-- Task objective --
Entries follow. Give back exactly the lines starting at the one containing "Refunds (729, 2249)" and ending at the one containing "Cookies (729, 2314)", and no other lines.

Stored records
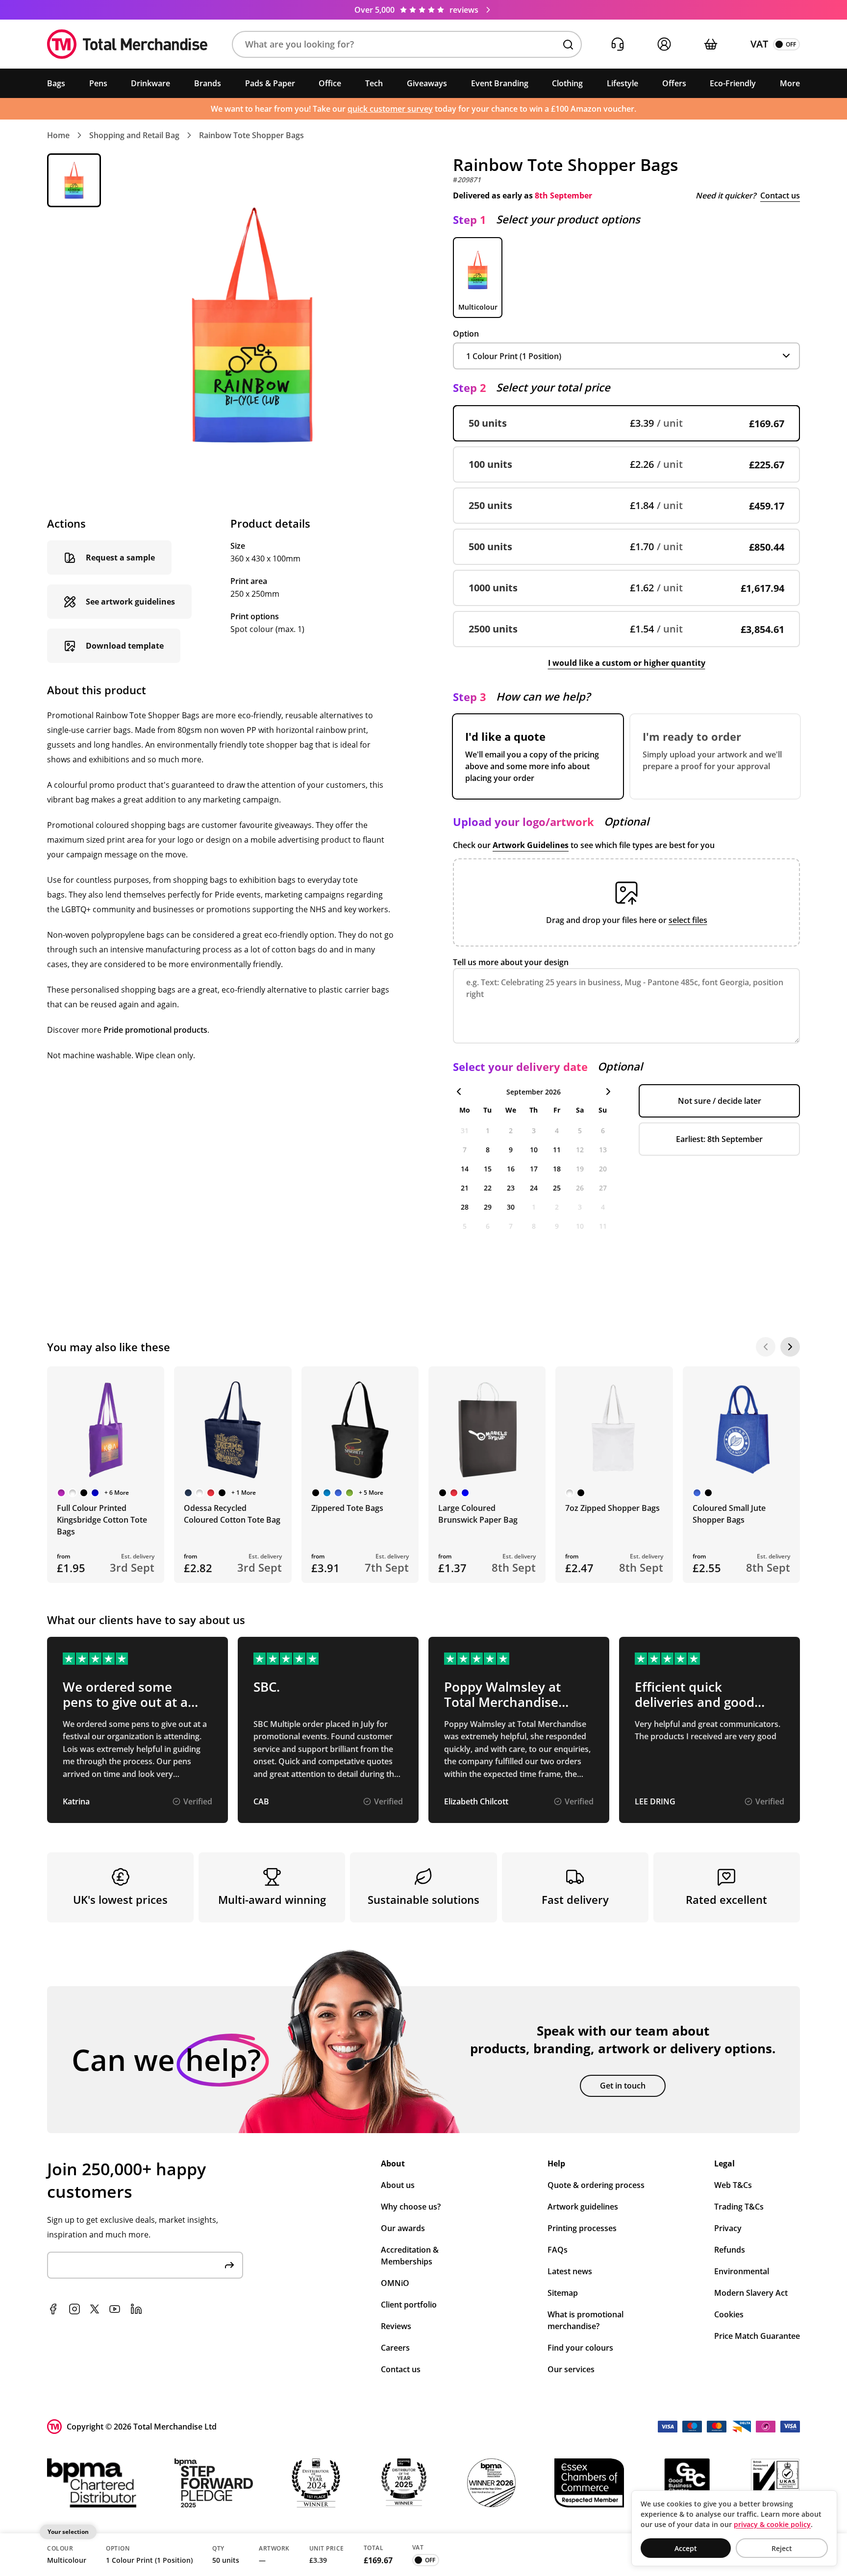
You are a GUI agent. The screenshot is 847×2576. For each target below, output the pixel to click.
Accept (685, 2548)
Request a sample (120, 557)
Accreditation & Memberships (410, 2255)
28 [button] (465, 1207)
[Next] (790, 1347)
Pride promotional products (155, 1029)
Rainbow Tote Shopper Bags (251, 135)
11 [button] (557, 1149)
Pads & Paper (270, 83)
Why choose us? (411, 2206)
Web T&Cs (733, 2185)
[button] (407, 44)
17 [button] (534, 1168)
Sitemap (563, 2292)
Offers (674, 83)
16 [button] (511, 1168)
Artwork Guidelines (531, 845)
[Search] (568, 44)
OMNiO (395, 2283)
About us (398, 2185)
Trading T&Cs (739, 2206)
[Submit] (229, 2265)
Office (330, 83)
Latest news (570, 2271)
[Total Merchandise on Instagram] (74, 2309)
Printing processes (582, 2228)
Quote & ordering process (596, 2185)
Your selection (68, 2531)
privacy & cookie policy (772, 2524)
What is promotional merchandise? (585, 2320)
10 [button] (534, 1149)
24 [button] (534, 1187)
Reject (782, 2548)
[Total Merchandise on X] (94, 2309)
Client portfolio (409, 2304)
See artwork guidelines (130, 601)
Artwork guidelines (583, 2206)
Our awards (403, 2228)
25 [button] (557, 1187)
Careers (395, 2347)
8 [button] (488, 1149)
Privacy (728, 2228)
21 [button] (465, 1187)
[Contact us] (617, 44)
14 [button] (465, 1168)
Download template (125, 645)
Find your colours (580, 2347)
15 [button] (488, 1168)
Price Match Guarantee (757, 2336)
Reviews (396, 2326)
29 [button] (488, 1207)
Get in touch (623, 2085)
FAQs (558, 2249)
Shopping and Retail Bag (134, 135)
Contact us (780, 195)
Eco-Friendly (733, 83)
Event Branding (499, 83)
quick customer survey (390, 108)
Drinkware (150, 83)
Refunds (729, 2249)
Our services (571, 2369)
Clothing (567, 83)
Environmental (741, 2271)
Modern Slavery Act (751, 2292)
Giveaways (427, 83)
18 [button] (557, 1168)
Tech (374, 83)
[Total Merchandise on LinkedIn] (136, 2309)
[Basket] (710, 44)
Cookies (729, 2314)
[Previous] (765, 1347)
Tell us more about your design (511, 962)
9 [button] (511, 1149)
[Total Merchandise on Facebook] (53, 2309)
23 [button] (511, 1187)
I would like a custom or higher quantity (626, 662)
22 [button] (488, 1187)
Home (58, 135)
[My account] (664, 44)
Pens (98, 83)
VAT (759, 43)
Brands (207, 83)
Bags (56, 83)
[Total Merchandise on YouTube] (115, 2309)
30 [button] (511, 1207)
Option (466, 333)
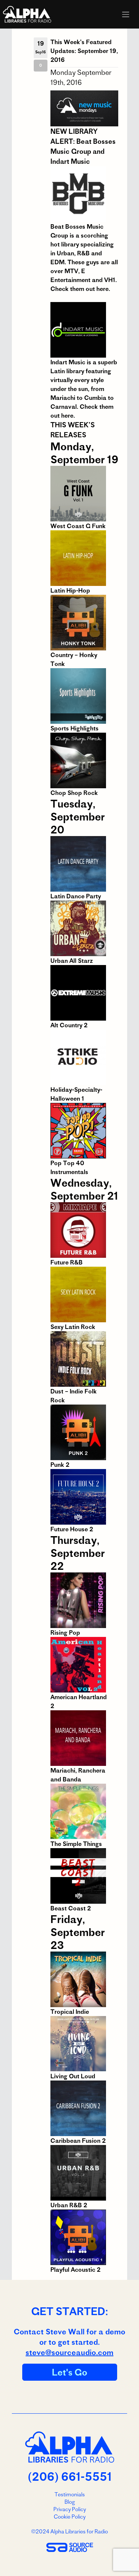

-- Written solution --
Refunds (729, 2249)
Our services (571, 2369)
Clothing (567, 83)
Environmental (741, 2271)
Modern Slavery Act (751, 2292)
Giveaways (427, 83)
18 [button] (557, 1168)
Tech (374, 83)
[Total Merchandise on LinkedIn] (136, 2309)
[Basket] (710, 44)
Cookies (729, 2314)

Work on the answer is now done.